◆ **Exercise description**: Every line of the material is to be repeated exactly as it stands.

◆ **Data excerpts**:

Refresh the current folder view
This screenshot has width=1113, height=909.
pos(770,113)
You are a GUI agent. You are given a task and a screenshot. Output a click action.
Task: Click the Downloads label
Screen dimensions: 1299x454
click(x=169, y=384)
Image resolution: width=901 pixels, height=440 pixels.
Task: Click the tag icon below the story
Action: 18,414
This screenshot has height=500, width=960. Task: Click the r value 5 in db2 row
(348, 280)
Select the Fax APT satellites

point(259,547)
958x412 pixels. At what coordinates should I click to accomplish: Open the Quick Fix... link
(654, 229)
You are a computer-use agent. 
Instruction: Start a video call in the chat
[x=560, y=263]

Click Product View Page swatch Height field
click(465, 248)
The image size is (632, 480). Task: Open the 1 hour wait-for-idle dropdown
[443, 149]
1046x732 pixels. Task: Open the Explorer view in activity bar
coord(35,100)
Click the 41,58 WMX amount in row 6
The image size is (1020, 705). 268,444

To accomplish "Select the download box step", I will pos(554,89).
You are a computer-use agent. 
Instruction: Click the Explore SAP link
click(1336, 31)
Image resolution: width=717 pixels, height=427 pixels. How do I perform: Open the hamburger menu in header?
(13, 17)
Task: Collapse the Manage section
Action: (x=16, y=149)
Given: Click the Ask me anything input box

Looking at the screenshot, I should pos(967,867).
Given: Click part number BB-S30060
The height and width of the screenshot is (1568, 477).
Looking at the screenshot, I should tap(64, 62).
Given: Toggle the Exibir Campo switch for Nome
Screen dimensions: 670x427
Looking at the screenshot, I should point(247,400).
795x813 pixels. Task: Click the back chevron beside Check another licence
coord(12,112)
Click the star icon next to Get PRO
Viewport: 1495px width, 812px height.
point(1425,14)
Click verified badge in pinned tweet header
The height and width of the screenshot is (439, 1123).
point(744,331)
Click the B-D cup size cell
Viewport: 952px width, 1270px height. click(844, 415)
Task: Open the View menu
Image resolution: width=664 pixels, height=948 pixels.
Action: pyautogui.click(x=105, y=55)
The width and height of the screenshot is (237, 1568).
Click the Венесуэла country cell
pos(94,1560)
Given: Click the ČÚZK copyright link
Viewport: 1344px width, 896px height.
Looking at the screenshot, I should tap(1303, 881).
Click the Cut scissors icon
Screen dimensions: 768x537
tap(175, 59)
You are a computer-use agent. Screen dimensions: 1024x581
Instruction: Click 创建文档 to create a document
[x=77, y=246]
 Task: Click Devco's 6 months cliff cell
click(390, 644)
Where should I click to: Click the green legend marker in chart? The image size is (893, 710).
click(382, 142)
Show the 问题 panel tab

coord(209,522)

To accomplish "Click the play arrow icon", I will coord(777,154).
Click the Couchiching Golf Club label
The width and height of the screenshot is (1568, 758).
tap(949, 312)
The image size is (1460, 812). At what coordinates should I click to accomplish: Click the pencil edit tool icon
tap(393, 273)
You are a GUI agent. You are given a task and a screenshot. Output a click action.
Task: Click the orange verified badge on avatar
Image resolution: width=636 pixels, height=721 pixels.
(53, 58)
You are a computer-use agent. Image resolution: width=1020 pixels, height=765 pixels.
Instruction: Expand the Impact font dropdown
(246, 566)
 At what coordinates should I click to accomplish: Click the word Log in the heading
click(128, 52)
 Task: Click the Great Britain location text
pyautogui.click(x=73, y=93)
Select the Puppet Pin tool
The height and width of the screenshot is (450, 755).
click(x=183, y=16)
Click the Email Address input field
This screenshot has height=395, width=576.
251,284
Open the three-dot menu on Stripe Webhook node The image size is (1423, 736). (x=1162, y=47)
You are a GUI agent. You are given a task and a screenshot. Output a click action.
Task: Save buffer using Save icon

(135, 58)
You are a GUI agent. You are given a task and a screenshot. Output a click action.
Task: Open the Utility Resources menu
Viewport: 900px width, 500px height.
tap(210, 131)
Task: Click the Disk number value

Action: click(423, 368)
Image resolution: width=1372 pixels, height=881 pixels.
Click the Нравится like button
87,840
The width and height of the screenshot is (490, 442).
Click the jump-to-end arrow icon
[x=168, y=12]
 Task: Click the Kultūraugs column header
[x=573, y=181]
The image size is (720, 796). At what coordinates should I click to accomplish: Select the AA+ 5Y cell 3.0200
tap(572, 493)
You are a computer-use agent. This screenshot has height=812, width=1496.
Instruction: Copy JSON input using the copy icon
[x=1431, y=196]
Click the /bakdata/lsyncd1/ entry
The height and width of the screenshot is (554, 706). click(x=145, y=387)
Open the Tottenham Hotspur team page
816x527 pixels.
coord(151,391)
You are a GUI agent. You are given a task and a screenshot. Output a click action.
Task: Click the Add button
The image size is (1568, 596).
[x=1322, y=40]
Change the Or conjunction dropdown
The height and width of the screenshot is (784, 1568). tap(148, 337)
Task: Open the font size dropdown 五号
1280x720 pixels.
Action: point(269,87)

◆ **Exercise output**:
Refresh the current folder view
This screenshot has width=1113, height=909.
pos(770,113)
You are a GUI agent. You are given a task and a screenshot. Output a click action.
Task: Click the Downloads label
Screen dimensions: 1299x454
click(x=169, y=384)
Image resolution: width=901 pixels, height=440 pixels.
Task: Click the tag icon below the story
Action: 18,414
This screenshot has height=500, width=960. Task: Click the r value 5 in db2 row
(348, 280)
Select the Fax APT satellites

point(259,547)
958x412 pixels. At what coordinates should I click to accomplish: Open the Quick Fix... link
(654, 229)
You are a computer-use agent. 
Instruction: Start a video call in the chat
[x=560, y=263]

Click Product View Page swatch Height field
click(465, 248)
The image size is (632, 480). Task: Open the 1 hour wait-for-idle dropdown
[443, 149]
1046x732 pixels. Task: Open the Explorer view in activity bar
coord(35,100)
Click the 41,58 WMX amount in row 6
The image size is (1020, 705). 268,444

To accomplish "Select the download box step", I will pos(554,89).
You are a computer-use agent. 
Instruction: Click the Explore SAP link
click(1336, 31)
Image resolution: width=717 pixels, height=427 pixels. How do I perform: Open the hamburger menu in header?
(13, 17)
Task: Collapse the Manage section
Action: (x=16, y=149)
Given: Click the Ask me anything input box

Looking at the screenshot, I should pos(967,867).
Given: Click part number BB-S30060
The height and width of the screenshot is (1568, 477).
Looking at the screenshot, I should tap(64, 62).
Given: Toggle the Exibir Campo switch for Nome
Screen dimensions: 670x427
Looking at the screenshot, I should point(247,400).
795x813 pixels. Task: Click the back chevron beside Check another licence
coord(12,112)
Click the star icon next to Get PRO
Viewport: 1495px width, 812px height.
point(1425,14)
Click verified badge in pinned tweet header
The height and width of the screenshot is (439, 1123).
point(744,331)
Click the B-D cup size cell
Viewport: 952px width, 1270px height. click(844, 415)
Task: Open the View menu
Image resolution: width=664 pixels, height=948 pixels.
Action: pyautogui.click(x=105, y=55)
The width and height of the screenshot is (237, 1568).
Click the Венесуэла country cell
pos(94,1560)
Given: Click the ČÚZK copyright link
Viewport: 1344px width, 896px height.
Looking at the screenshot, I should tap(1303, 881).
Click the Cut scissors icon
Screen dimensions: 768x537
tap(175, 59)
You are a computer-use agent. Screen dimensions: 1024x581
Instruction: Click 创建文档 to create a document
[x=77, y=246]
 Task: Click Devco's 6 months cliff cell
click(390, 644)
Where should I click to: Click the green legend marker in chart? The image size is (893, 710).
click(382, 142)
Show the 问题 panel tab

coord(209,522)

To accomplish "Click the play arrow icon", I will coord(777,154).
Click the Couchiching Golf Club label
The width and height of the screenshot is (1568, 758).
tap(949, 312)
The image size is (1460, 812). At what coordinates should I click to accomplish: Click the pencil edit tool icon
tap(393, 273)
You are a GUI agent. You are given a task and a screenshot. Output a click action.
Task: Click the orange verified badge on avatar
Image resolution: width=636 pixels, height=721 pixels.
(53, 58)
You are a computer-use agent. Image resolution: width=1020 pixels, height=765 pixels.
Instruction: Expand the Impact font dropdown
(246, 566)
 At what coordinates should I click to accomplish: Click the word Log in the heading
click(128, 52)
 Task: Click the Great Britain location text
pyautogui.click(x=73, y=93)
Select the Puppet Pin tool
The height and width of the screenshot is (450, 755).
click(x=183, y=16)
Click the Email Address input field
This screenshot has height=395, width=576.
251,284
Open the three-dot menu on Stripe Webhook node The image size is (1423, 736). (x=1162, y=47)
You are a GUI agent. You are given a task and a screenshot. Output a click action.
Task: Save buffer using Save icon

(135, 58)
You are a GUI agent. You are given a task and a screenshot. Output a click action.
Task: Open the Utility Resources menu
Viewport: 900px width, 500px height.
tap(210, 131)
Task: Click the Disk number value

Action: click(423, 368)
Image resolution: width=1372 pixels, height=881 pixels.
Click the Нравится like button
87,840
The width and height of the screenshot is (490, 442).
Click the jump-to-end arrow icon
[x=168, y=12]
 Task: Click the Kultūraugs column header
[x=573, y=181]
The image size is (720, 796). At what coordinates should I click to accomplish: Select the AA+ 5Y cell 3.0200
tap(572, 493)
You are a computer-use agent. This screenshot has height=812, width=1496.
Instruction: Copy JSON input using the copy icon
[x=1431, y=196]
Click the /bakdata/lsyncd1/ entry
The height and width of the screenshot is (554, 706). click(x=145, y=387)
Open the Tottenham Hotspur team page
816x527 pixels.
coord(151,391)
You are a GUI agent. You are given a task and a screenshot. Output a click action.
Task: Click the Add button
The image size is (1568, 596).
[x=1322, y=40]
Change the Or conjunction dropdown
The height and width of the screenshot is (784, 1568). tap(148, 337)
Task: Open the font size dropdown 五号
1280x720 pixels.
Action: point(269,87)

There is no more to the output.